TASK TO COMPLETE: Would you repeat the data below exactly, taking out the images?

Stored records

┏━━

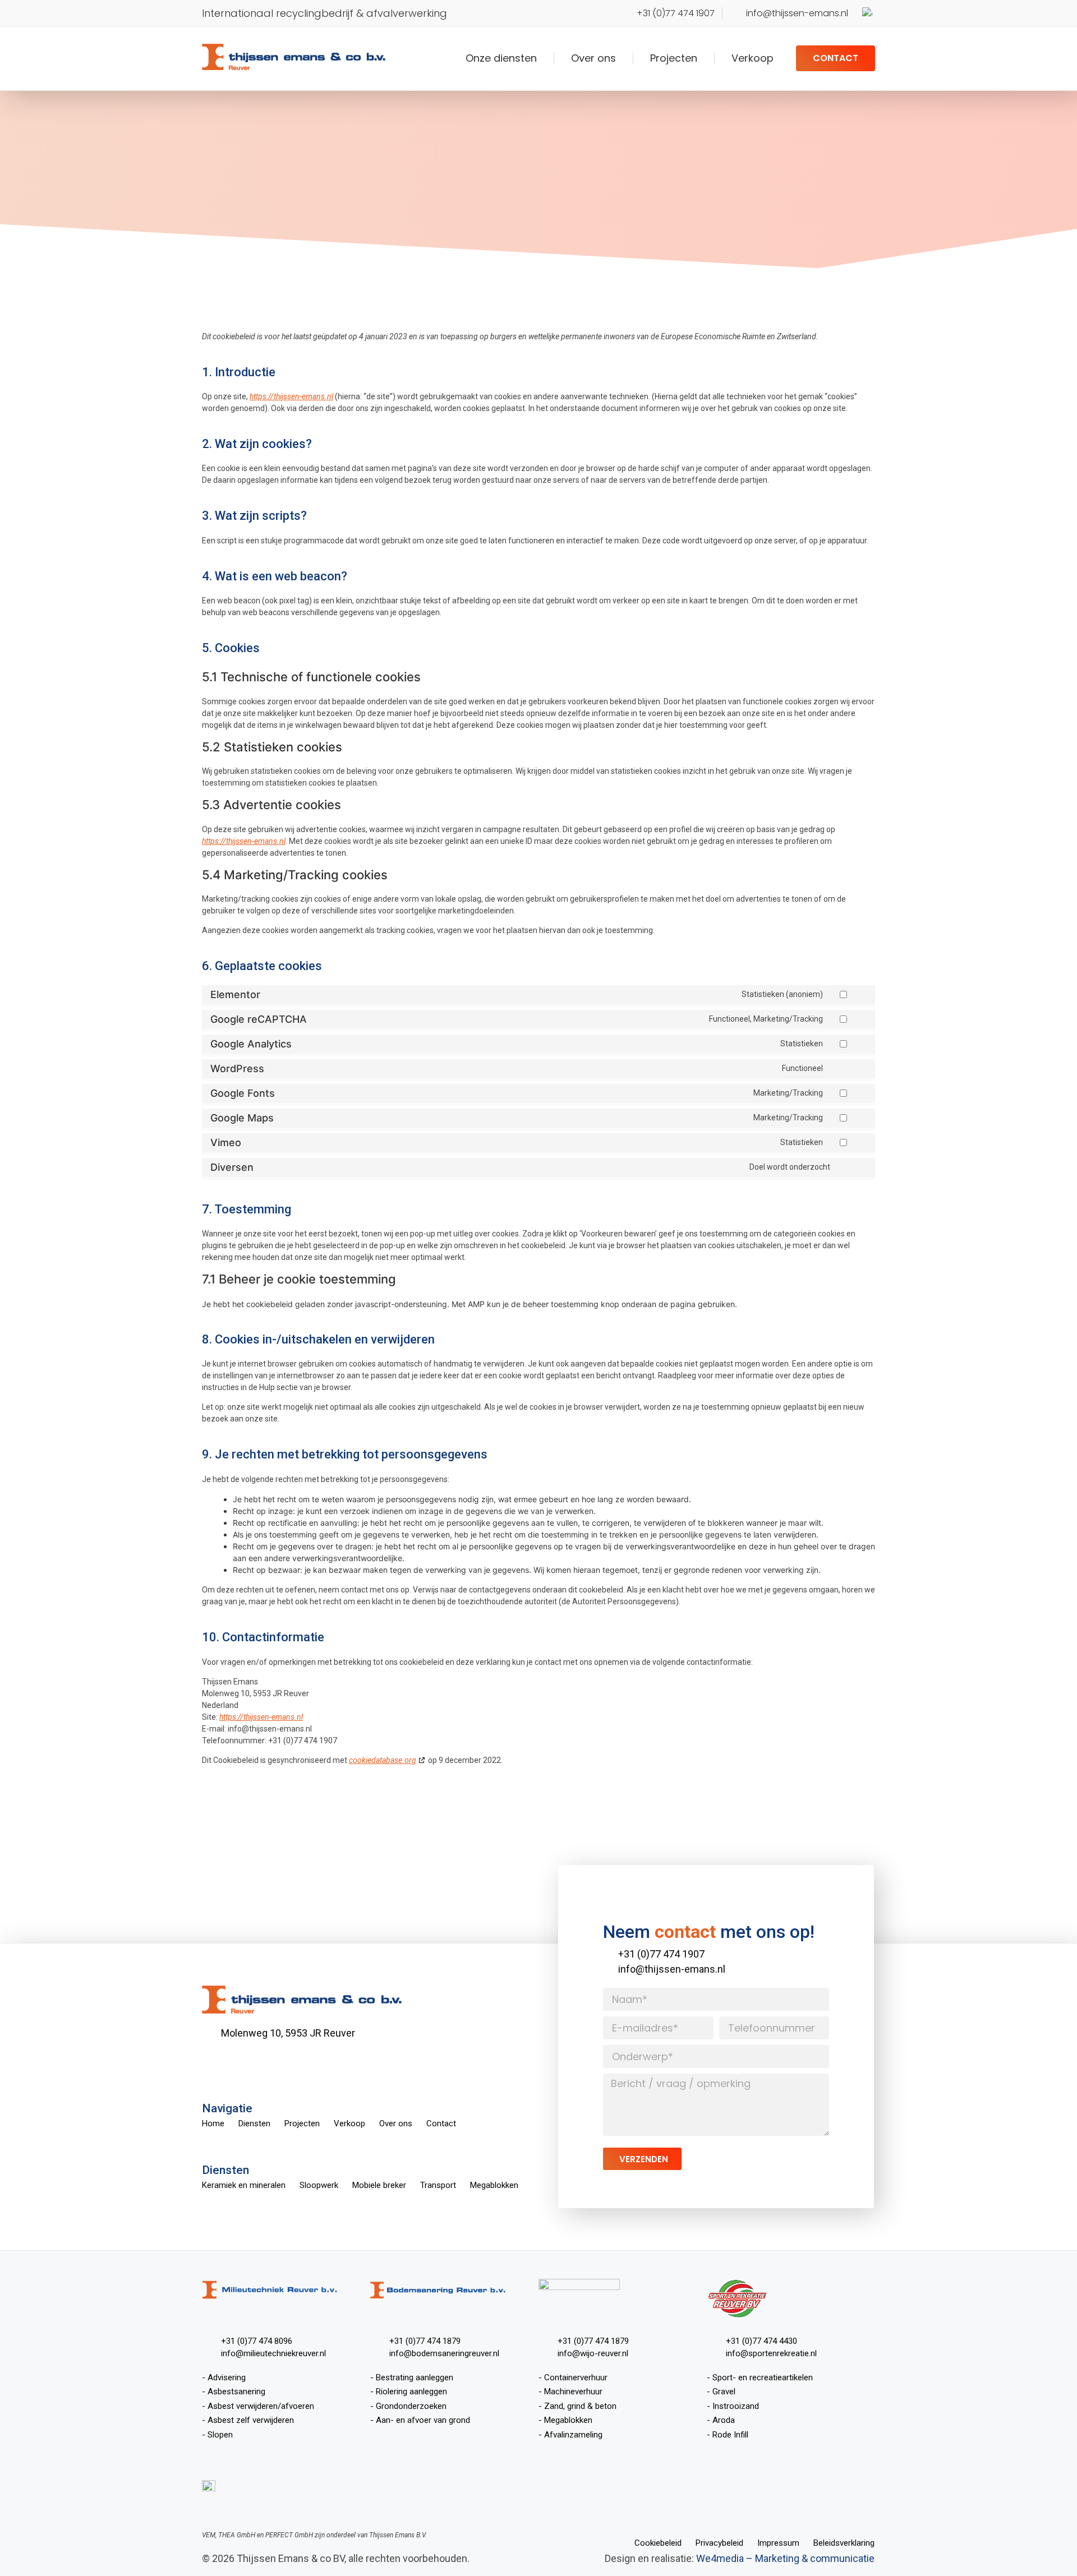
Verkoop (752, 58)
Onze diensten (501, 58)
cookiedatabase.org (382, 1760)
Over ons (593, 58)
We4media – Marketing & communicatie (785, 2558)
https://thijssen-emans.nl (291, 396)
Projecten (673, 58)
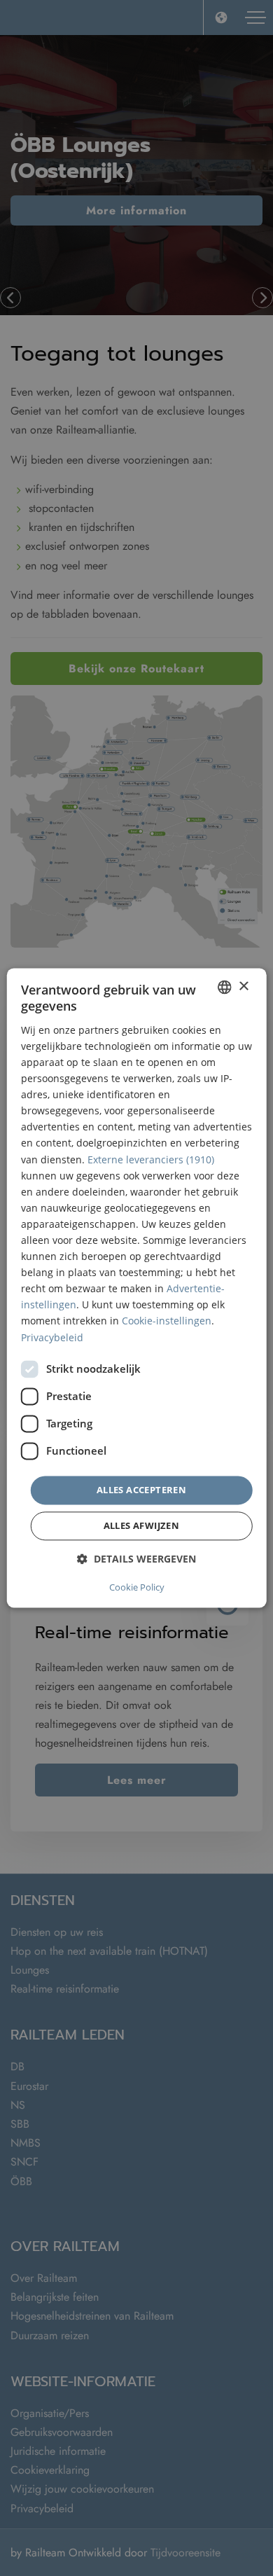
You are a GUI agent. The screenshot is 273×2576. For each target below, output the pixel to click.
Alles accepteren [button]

┗━━

ANSWER BOX:
Verkoop (752, 58)
Onze diensten (501, 58)
cookiedatabase.org (382, 1760)
Over ons (593, 58)
We4media – Marketing & communicatie (785, 2558)
https://thijssen-emans.nl (291, 396)
Projecten (673, 58)
You are a GUI agent. The screenshot is 273×2576. For each target below, output the pixel to click.
Alles accepteren [button]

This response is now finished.